▸ **EXERCISE PASSAGE**:

___

Harnessing Fc-Directed Bioconjugation for the Synthesis of Site-Specifically Modified Radioimmunoconjugates.
Academic Article
Overview
abstract
A growing body of preclinical and clinical evidence has shown that site-specifically and site-selectively modified immunoconjugates exhibit improved in vivo performance compared to their stochastically modified cousins. However, extant approaches to site-specific bioconjugation suffer from a variety of issues that make clinical translation challenging, including instability, complexity, and expense. Herein, we describe a novel chemical approach to the synthesis of site-specifically modified radioimmunoconjugates that is simple and straightforward. To this end, we leveraged an Fc-directed peptide to append free sulfhydryl moieties to unique sites within the Fc domain of the CA19-9-targeting antibody 5B1. These thiols were then modified with phenyloxadiazolyl methylsulfone-bearing variants of the chelator CHX-A″-DTPA, and the immunoconjugate was radiolabeled with [177Lu]Lu3+ to produce [177Lu]Lu-DTPA-PODSAJICAP-5B1 in high yield, purity, and specific activity. Subsequent analyses confirmed the site-specificity of the modification and demonstrated the high stability and immunoreactivity of the radioimmunoconjugate. Biodistribution studies in athymic nude mice bearing subcutaneous BxPC3 pancreatic cancer xenografts revealed that [177Lu]Lu-DTPA-PODSAJICAP-5B1 produced high activity concentrations in tumor tissue as well as high tumor-to-background activity concentration ratios and displayed performance that compared favorably to 177Lu-labeled analogues synthesized with traditional stochastic and thiol-selective bioconjugation strategies.

___

▸ **EXCERPTED DATA**:
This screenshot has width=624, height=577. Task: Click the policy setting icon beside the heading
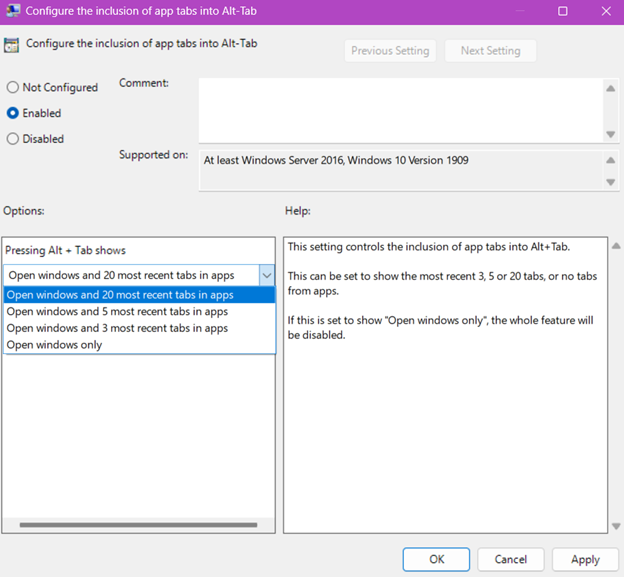pos(12,44)
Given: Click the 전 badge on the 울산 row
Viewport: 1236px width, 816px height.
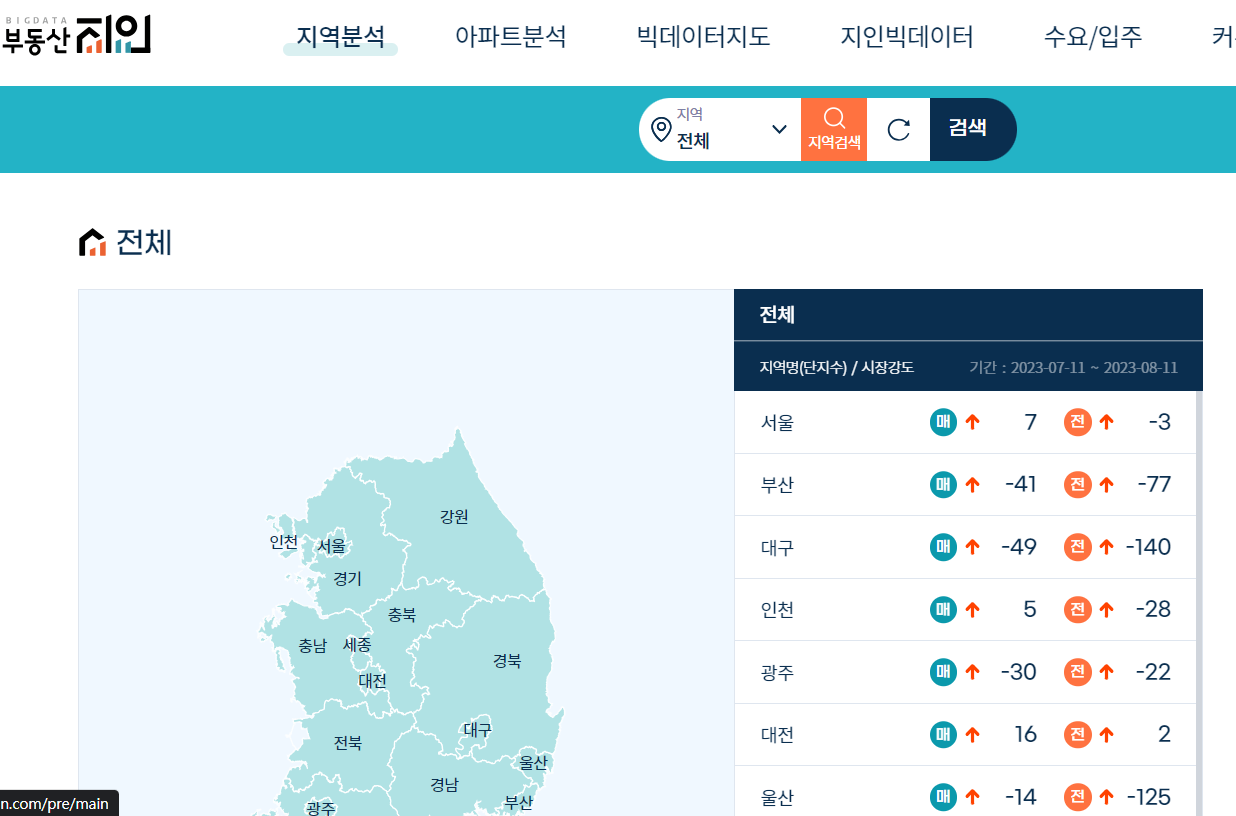Looking at the screenshot, I should point(1077,797).
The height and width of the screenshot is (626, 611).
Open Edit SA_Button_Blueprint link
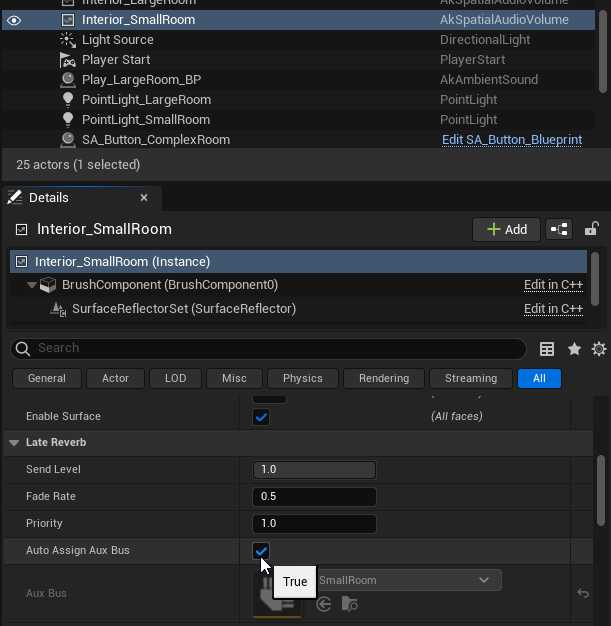tap(511, 140)
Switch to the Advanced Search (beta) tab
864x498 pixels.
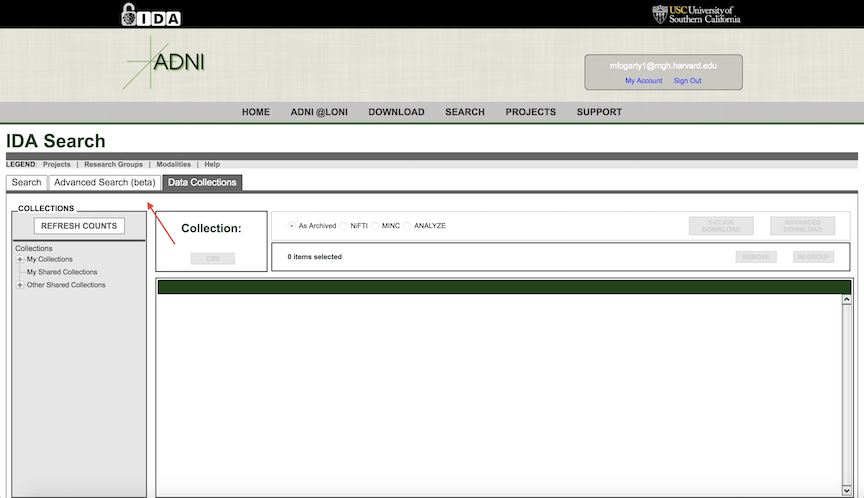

___

▸ **ASSIGNED TASK**: According to the abstract, which issues make clinical translation of existing site-specific bioconjugation approaches challenging? The listing has nothing to do with the abstract.

▸ **WRITTEN RESPONSE**: Instability, complexity, and expense.